> [Exercise] Set down all the entries again, word for word.

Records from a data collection
━━━━━━━━━━━━━━━━
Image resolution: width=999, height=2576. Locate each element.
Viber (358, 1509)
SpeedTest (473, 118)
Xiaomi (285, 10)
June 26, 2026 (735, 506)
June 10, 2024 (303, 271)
━━━━━━━━━━━━━━━━
> [Response area]
Image resolution: width=999, height=2576. Locate each element.
Viber (358, 1509)
SpeedTest (473, 118)
Xiaomi (285, 10)
June 26, 2026 (735, 506)
June 10, 2024 (303, 271)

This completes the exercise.